> [Provided passage]
I WANT to agree about parental responsibility -- my teenagers in the 90s had to "turn off the blood" in their gaming -- but just because I happened to get it right there, doesn't mean I got it right as a Dad in every other way. So I can't see a way for America, or the world, to ensure parental responsibility.
I am not advocating ANY measure proposed by the Feinsteins as "reasonable restrictions"; what I AM saying is that reasonable restrictions are already in place, as set out in the Supreme Court's decisions (Haller and MacDonald; if you haven't read at least Haller, do so!) where sawed-off shotguns have been restricted for a very long time; perhaps longer than some posters on this forum have been living. What I AM saying is that the "reasonable restrictions" matter has already been decided, and should reasonably applied to every part of the Constitution, and that includes the rest of the Amendments, including the First.

> [Exercise instructions] Continue the post on parental responsibility and constitutional "reasonable restrictions" from its final sentence.

> [Supplied information]
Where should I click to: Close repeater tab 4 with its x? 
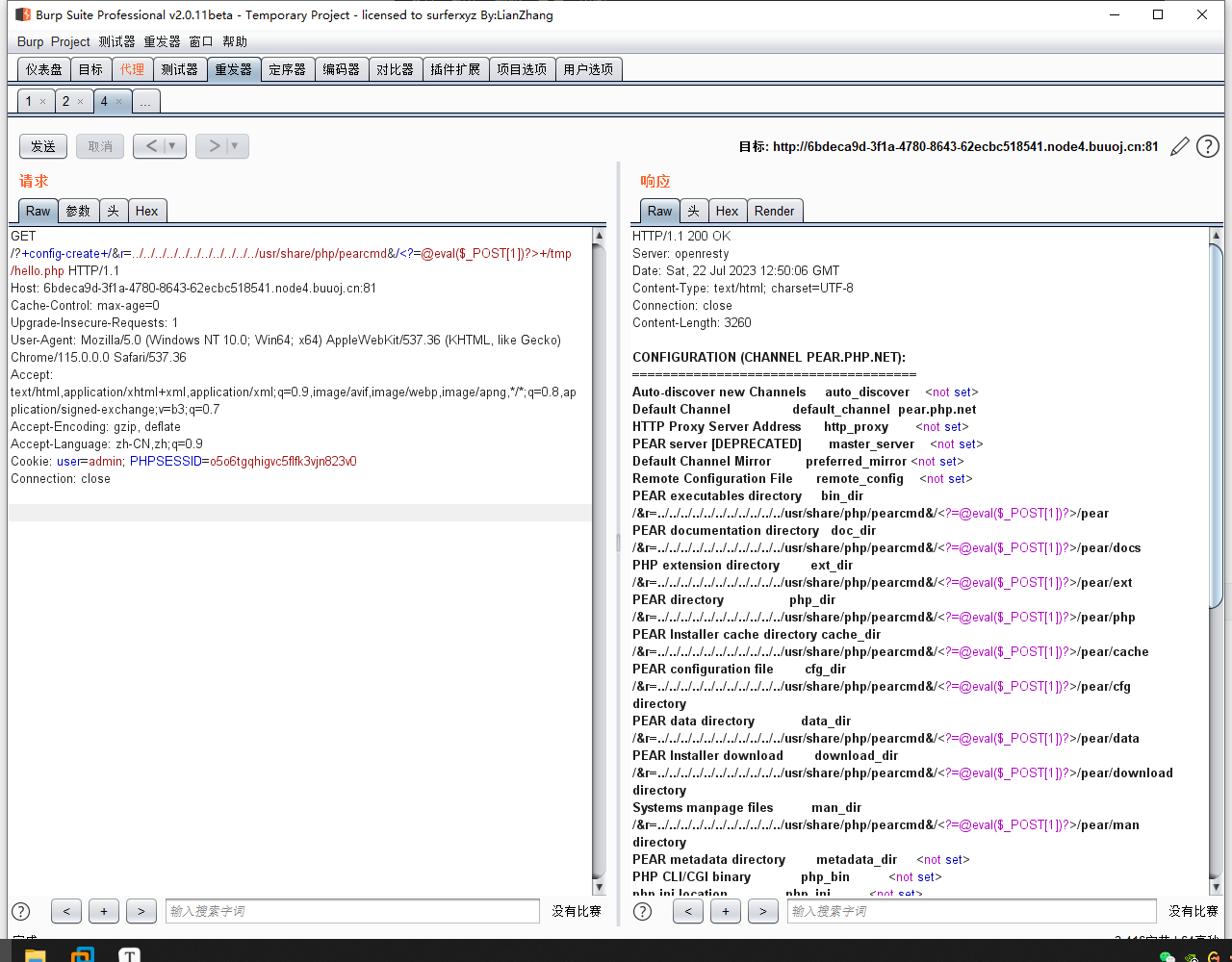[x=118, y=101]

> [Written response]
And to add to the perspective of "blame the person, not the gun", of course we all agree with that. Bear in mind, though, that the law (and we built these laws, they weren't handed down from Mars) looks for "mens rea"; that is, "the guilty mind" in deciding what the rest of us call "intent"; so the law already knows it's the person who commits the crime (or not), not the object. And a mental state induced by drugs, or gaming, or abuse, or etc., etc., is an element of mens rea.